(1) Eight species of Pulmonates have been carefully studied, and certain stages of four more species examined.

(2) A new set of plasmatic bodies, the post-nuclear granules have been described.

(3) The P.N. granules differ from the mitochondria in their staining affinities, but resemble them in size.

(4) The P.N. granules ultimately form a plate at the rear of the spermatid nucleus. This plate, at first large, gradually shrinks synchronously with the shrinkage stages in the nucleus.

(5) The P.N. granules appear to become non-staining during the maturation division, but it is not known whether more intense chromatization of the material (Benda) might not bring them into evidence.

(6) The mitochondria of the Pulmonates so far studied are of the same general type.

(7) On p. 239 twelve conclusions are given with regard to the mitochondria both of Pulmonates and of other forms.

(8) The chondrioplasts of all the Pulmonates dealt with have been fully examined.

(9) The chondrioplasts of different genera and often of different species tend to differ a little in shape and size.

(10) The chondrioplasts during the prophases of the first maturation karyokinesis lose a great deal of their staining affinity.

(11) In many cases during the metaphase, anaphase, and telophase it cannot be demonstrated without specially heavy chromatization and staining. During these periods it changes, in its chemical constitution.

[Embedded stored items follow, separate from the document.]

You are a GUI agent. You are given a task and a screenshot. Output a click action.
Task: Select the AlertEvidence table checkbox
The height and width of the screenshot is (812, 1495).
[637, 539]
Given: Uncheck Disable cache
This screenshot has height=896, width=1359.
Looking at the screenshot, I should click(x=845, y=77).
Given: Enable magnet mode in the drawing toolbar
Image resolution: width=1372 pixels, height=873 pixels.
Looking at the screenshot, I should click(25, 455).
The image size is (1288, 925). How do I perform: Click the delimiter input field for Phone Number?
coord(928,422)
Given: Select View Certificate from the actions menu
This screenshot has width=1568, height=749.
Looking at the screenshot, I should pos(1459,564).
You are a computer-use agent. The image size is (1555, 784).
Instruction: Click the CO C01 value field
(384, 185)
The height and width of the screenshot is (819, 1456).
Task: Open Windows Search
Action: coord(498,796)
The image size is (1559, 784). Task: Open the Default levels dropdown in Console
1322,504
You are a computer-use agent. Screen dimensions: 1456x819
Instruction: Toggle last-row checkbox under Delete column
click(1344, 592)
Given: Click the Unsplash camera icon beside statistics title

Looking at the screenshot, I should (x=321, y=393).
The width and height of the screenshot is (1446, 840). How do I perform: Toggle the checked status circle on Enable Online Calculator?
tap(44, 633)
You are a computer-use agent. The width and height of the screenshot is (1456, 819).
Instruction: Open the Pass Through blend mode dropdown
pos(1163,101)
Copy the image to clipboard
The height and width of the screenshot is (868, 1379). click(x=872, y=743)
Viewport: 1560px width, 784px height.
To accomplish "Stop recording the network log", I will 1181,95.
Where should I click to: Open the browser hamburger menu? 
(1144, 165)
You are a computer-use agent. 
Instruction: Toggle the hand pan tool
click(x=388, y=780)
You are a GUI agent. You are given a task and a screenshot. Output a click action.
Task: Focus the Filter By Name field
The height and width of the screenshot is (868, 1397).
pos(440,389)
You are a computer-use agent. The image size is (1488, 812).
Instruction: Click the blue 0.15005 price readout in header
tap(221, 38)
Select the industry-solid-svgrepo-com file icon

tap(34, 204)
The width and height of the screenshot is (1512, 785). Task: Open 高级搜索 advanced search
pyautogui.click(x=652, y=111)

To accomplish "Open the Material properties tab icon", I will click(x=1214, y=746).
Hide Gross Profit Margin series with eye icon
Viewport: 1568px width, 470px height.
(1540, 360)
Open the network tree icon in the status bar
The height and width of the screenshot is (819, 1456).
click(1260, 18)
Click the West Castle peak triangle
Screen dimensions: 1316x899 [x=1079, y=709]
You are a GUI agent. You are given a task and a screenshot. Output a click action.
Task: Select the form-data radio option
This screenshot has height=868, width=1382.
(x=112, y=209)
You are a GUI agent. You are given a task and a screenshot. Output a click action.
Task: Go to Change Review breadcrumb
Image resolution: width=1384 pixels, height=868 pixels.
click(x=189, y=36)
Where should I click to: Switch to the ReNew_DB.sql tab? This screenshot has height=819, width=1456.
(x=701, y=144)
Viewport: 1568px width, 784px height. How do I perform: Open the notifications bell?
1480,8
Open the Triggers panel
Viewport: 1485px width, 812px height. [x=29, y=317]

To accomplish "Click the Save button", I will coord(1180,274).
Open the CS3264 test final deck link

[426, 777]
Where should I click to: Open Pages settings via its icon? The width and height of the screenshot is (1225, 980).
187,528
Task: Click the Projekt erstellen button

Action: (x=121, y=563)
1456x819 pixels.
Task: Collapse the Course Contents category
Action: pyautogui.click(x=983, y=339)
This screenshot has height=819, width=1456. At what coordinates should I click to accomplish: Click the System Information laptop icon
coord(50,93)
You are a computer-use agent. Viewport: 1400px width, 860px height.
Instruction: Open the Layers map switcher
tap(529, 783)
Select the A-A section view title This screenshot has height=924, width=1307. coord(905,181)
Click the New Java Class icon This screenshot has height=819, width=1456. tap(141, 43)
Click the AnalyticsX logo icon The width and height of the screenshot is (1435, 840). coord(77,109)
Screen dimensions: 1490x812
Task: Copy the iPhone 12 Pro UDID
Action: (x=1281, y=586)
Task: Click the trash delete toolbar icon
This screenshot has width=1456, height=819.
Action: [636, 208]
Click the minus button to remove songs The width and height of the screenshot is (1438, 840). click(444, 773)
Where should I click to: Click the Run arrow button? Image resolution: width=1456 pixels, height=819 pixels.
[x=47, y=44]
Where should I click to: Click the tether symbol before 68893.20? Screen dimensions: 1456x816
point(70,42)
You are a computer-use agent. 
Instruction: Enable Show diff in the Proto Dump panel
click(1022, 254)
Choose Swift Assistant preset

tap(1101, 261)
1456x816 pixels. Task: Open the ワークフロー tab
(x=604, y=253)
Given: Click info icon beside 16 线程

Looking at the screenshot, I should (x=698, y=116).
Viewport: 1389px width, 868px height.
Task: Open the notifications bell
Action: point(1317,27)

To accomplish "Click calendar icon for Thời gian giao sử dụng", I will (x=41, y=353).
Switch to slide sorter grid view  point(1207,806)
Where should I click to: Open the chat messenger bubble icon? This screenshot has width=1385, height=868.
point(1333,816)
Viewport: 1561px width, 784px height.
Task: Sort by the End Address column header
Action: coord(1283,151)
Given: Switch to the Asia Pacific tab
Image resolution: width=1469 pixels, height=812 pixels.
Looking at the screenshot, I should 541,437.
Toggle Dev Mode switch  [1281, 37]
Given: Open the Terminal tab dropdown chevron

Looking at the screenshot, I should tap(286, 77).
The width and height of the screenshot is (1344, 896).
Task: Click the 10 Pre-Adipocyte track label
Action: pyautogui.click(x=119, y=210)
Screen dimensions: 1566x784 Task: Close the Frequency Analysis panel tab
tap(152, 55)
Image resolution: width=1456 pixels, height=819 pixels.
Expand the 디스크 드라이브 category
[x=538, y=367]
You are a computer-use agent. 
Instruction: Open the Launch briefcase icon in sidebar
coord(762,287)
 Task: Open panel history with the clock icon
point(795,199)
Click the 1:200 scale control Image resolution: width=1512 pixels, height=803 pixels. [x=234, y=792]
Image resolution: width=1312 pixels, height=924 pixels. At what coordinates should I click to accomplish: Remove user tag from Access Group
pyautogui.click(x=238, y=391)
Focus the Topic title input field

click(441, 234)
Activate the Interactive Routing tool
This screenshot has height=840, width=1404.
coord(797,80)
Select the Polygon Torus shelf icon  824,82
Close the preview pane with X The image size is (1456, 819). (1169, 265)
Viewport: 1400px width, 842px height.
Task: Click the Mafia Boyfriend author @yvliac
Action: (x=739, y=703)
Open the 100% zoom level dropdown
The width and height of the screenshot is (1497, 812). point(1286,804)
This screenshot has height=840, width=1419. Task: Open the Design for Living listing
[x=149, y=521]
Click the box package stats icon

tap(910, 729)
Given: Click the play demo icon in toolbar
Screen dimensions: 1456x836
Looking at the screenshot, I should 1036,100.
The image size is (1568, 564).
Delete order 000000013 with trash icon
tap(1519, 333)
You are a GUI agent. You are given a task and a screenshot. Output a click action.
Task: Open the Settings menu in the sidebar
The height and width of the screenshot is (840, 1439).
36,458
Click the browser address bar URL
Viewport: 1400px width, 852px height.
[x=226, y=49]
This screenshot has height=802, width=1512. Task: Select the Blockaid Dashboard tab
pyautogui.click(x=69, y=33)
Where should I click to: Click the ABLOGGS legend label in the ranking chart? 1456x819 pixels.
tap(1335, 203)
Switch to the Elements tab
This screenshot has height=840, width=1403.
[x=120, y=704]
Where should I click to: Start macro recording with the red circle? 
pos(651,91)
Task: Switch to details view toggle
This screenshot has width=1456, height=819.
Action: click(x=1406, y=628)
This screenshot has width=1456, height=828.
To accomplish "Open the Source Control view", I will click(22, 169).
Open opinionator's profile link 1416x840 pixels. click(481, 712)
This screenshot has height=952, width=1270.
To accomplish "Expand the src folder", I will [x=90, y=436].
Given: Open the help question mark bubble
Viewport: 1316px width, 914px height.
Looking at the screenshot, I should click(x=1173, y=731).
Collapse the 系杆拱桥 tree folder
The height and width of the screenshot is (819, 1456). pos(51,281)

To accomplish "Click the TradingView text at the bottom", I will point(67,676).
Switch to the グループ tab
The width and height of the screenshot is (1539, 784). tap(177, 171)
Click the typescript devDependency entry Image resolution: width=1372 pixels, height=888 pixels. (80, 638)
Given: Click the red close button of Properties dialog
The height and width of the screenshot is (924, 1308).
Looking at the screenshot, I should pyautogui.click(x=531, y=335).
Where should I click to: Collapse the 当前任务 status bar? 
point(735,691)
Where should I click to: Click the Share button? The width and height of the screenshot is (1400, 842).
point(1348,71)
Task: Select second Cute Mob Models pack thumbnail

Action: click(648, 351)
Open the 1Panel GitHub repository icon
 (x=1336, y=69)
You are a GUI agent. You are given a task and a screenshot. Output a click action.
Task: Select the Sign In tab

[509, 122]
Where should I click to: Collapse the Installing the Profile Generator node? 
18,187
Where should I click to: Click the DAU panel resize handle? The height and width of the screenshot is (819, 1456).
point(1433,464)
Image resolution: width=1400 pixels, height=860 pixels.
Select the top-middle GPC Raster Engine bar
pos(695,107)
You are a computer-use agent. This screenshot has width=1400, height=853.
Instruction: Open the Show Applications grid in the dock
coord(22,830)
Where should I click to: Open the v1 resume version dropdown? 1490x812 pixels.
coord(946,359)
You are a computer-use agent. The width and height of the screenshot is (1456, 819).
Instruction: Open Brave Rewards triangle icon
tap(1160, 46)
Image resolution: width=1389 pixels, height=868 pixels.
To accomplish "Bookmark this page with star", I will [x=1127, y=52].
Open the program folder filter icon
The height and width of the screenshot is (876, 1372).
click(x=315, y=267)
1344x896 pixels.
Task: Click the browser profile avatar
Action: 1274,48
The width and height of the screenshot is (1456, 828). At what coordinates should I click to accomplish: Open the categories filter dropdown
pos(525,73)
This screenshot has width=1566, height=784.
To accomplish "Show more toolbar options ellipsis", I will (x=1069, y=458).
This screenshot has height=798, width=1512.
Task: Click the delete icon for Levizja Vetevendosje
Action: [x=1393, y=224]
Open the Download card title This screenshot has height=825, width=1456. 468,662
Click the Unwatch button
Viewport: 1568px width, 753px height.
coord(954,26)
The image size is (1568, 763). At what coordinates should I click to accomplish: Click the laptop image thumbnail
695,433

(12) The centrosome is responsible for the sorting out of the chondrioplasts into two equal groups at the prophase of division.

(13) The batonette is not divided by fission, but goes to the daughter-cell complete.

(14) After the final maturation division is over, the chondrioplast rod resumes its lost staining affinity.

(15) The chondrioplast batonettes do not take direct part in the formation of the spindle.

(16) The micromitochondria have been thoroughly re-examined with iron hæmatoxylin and Benda's method.

(17) Their presence is confirmed by all tests that could be made.

(18) They seem to differ in staining capacity from the macromitochondria.

(19) The presence of micromitochondria in other forms is doubtful, because the cells are so small as to make proper examination impossible.

(20) Micromitochondria appear to be present in Limax agrestis and in H. rufescens.

(21) The mitochondria, during the maturation divisions, stain less heavily, and often become larger. The latter fact could not be demonstrated in every case.

(22) On p. 248 I have stated the periods during which the mitochondria, appear to alter in staining affinity and resistance to certain fixatives.

(23) The affinities of the several species have been discussed on the basis of their cytoplasmic bodies.

(24) Tables of staining and fixing effects have been given.

(25) From the three papers already published on the "Cytoplasmic Inclusions" it will be seen that strong evidence is being collected against the view that the mitochondria take any part in the transmission of the "factors of heredity."

Part of the cost of the production of this paper was defrayed by a grant kindly made by the Vice-Principal and Fellows of Jesus College, from certain funds which have been put at the disposal of the College by Prof. E. B. Poulton. It is a pleasure to me to thank Prof. Poulton and the College authorities for this grant.